SVSBI: sequence-based virtual screening of biomolecular interactions

• Published in: Communications biology Vol. 6; no. 1; pp. 536 - 12
• Main Authors: Shen, Li, Feng, Hongsong, Qiu, Yuchi, Wei, Guo-Wei
• Format: Journal Article
• Language: English
• Published: London Nature Publishing Group UK 18.05.2023; Nature Publishing Group; Nature Portfolio
• Subjects: 631/114/1305; 631/114/2397; Algorithms; Amino acid sequence; Biology; Biomedical and Life Sciences; Drug development; Drug Discovery - methods; Embedding; Language; Life Sciences; Ligands; Molecular Docking Simulation; Natural language processing; Protein engineering; Protein interaction; Proteins; Proteins - metabolism
• ISSN: 2399-3642; 2399-3642
• DOI: 10.1038/s42003-023-04866-3

Virtual screening (VS) is a critical technique in understanding biomolecular interactions, particularly in drug design and discovery.
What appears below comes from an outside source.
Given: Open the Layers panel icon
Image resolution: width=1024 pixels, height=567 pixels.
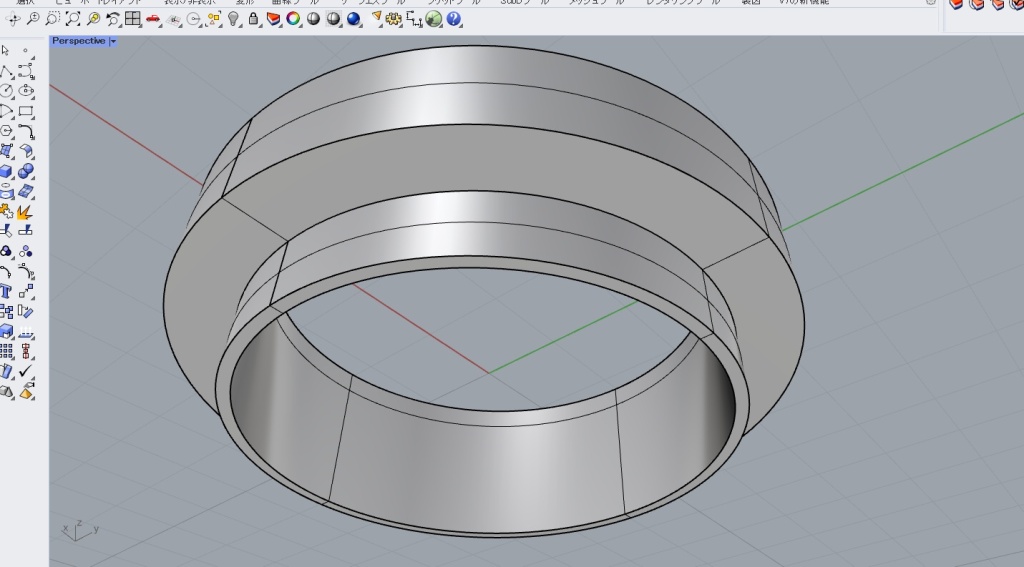Looking at the screenshot, I should (x=274, y=19).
However, the accuracy of current VS models heavily relies on three-dimensional (3D) structures obtained through molecular docking, which is often unreliable due to the low accuracy. To address this issue, we introduce a sequence-based virtual screening (SVS) as another generation of VS models that utilize advanced natural language processing (NLP) algorithms and optimized deep K -embedding strategies to encode biomolecular interactions without relying on 3D structure-based docking. We demonstrate that SVS outperforms state-of-the-art performance for four regression datasets involving protein-ligand binding, protein-protein, protein-nucleic acid binding, and ligand inhibition of protein-protein interactions and five classification datasets for protein-protein interactions in five biological species. SVS has the potential to transform current practices in drug discovery and protein engineering. A sequence-based virtual screening method uses natural language processing algorithms and optimized deep K -embedding strategies to encode biomolecular interactions without relying on 3D structure-based docking.